*** Supplied information ***

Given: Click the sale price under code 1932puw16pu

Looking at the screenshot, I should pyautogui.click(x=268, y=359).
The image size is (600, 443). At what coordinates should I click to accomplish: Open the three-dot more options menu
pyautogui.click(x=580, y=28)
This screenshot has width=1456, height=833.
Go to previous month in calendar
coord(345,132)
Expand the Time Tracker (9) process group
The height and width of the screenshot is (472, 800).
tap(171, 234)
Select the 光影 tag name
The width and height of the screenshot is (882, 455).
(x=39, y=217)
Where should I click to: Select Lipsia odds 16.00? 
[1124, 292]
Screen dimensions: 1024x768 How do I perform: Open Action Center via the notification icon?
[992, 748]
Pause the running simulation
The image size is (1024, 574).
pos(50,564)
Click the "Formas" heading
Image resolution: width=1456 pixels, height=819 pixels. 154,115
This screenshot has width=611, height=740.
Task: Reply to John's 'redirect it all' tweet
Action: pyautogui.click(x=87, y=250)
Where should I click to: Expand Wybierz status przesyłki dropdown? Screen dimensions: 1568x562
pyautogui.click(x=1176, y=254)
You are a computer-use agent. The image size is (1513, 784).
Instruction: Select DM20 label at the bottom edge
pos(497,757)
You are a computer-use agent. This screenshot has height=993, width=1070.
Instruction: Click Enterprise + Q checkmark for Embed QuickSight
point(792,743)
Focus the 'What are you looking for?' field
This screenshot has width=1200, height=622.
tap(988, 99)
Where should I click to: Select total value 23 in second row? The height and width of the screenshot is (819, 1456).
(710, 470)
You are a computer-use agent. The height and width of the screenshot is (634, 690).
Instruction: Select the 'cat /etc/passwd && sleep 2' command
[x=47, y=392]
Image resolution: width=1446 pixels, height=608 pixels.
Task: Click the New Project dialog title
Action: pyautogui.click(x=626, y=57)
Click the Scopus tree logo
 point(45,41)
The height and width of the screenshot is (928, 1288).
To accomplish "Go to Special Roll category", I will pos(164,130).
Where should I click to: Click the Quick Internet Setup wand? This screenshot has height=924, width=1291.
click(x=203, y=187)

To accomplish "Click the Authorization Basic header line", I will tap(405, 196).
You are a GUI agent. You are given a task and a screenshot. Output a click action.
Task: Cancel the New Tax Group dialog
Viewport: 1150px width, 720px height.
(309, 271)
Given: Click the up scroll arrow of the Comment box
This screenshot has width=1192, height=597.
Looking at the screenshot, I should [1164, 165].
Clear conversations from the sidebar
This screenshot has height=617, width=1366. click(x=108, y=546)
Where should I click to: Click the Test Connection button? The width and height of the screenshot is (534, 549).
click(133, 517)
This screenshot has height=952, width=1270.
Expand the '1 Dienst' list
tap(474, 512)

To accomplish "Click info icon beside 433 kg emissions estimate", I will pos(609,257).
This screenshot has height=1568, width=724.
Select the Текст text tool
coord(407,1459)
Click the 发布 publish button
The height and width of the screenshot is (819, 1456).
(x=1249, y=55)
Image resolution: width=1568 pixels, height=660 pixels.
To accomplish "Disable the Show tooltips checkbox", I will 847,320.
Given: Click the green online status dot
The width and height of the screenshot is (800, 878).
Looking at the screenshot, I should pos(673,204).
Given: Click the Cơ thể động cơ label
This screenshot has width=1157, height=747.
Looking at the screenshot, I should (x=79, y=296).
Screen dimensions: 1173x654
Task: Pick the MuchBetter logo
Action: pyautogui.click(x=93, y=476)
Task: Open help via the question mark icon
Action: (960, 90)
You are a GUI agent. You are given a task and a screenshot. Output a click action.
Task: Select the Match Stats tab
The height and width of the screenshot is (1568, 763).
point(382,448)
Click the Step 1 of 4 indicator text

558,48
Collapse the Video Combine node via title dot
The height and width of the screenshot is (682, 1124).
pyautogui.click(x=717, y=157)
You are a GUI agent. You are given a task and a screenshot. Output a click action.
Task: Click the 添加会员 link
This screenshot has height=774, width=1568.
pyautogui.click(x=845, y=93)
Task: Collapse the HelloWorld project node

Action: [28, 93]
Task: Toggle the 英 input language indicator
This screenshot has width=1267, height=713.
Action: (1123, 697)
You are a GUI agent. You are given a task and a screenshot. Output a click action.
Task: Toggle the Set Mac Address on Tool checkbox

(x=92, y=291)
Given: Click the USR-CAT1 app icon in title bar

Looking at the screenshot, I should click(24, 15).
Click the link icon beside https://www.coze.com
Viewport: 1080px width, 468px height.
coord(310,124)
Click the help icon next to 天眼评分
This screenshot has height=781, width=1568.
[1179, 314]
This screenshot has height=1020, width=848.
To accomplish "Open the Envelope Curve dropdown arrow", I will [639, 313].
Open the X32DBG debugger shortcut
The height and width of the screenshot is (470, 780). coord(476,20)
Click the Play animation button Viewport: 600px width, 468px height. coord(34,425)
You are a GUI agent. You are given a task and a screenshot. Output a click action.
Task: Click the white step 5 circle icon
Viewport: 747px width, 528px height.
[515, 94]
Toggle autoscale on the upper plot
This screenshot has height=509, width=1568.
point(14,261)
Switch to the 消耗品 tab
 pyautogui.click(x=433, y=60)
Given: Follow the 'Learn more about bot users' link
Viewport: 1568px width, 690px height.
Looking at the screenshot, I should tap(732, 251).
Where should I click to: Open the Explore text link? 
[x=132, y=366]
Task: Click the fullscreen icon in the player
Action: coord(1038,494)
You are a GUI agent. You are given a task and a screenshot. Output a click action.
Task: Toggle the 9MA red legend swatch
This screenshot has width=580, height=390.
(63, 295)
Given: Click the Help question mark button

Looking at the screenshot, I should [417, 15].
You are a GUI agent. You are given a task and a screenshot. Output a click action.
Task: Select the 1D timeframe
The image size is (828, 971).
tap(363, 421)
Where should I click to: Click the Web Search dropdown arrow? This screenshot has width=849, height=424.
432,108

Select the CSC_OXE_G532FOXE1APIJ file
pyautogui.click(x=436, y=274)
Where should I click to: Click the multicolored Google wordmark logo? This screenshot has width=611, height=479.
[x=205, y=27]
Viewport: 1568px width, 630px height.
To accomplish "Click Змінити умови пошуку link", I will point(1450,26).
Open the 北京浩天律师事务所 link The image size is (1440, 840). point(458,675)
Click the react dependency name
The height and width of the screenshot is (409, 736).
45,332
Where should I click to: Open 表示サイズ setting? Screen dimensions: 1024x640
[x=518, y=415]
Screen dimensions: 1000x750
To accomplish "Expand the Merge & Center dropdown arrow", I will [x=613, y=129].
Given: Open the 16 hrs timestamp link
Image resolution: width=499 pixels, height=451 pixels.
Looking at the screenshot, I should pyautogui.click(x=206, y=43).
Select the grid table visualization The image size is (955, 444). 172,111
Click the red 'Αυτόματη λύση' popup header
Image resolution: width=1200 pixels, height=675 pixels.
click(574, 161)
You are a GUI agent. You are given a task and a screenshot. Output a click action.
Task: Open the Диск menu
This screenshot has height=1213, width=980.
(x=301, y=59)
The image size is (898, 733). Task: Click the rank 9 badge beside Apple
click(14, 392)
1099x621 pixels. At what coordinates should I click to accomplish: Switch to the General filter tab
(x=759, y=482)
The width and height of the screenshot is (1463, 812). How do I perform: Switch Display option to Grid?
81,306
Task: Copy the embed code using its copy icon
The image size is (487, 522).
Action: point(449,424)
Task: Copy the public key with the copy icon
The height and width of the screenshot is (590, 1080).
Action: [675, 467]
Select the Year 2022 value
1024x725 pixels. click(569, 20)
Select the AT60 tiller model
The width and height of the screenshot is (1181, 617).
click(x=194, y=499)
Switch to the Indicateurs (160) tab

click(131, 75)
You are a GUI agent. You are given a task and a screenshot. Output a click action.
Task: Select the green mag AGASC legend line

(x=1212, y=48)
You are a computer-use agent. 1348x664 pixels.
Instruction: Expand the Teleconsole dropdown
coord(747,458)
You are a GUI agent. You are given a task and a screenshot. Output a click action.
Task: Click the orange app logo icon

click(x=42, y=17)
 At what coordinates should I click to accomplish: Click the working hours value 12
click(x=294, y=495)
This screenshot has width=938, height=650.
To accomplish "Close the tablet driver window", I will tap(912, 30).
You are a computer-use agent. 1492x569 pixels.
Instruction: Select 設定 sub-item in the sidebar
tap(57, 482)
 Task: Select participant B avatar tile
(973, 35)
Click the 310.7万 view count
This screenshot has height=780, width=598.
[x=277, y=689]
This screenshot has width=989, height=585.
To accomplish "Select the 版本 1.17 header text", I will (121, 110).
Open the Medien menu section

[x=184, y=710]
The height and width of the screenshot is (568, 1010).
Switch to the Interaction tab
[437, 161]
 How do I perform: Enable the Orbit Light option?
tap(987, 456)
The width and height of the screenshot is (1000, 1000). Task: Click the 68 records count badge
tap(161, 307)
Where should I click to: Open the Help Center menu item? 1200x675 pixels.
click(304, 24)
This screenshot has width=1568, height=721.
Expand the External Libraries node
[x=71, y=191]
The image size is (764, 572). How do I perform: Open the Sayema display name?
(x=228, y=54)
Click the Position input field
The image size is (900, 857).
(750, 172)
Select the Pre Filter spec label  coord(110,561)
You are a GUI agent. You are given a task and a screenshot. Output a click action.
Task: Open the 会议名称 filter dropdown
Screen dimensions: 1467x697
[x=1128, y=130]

***

- Task requirements -
Note down each line above where the word "computer" occurs.

- Response for this exercise -
You are a computer-use agent. The image size is (1513, 784).
You are a computer-use agent. This screenshot has height=993, width=1070.
You are a computer-use agent. The height and width of the screenshot is (634, 690).
You are a computer-use agent. 1348x664 pixels.
You are a computer-use agent. 1492x569 pixels.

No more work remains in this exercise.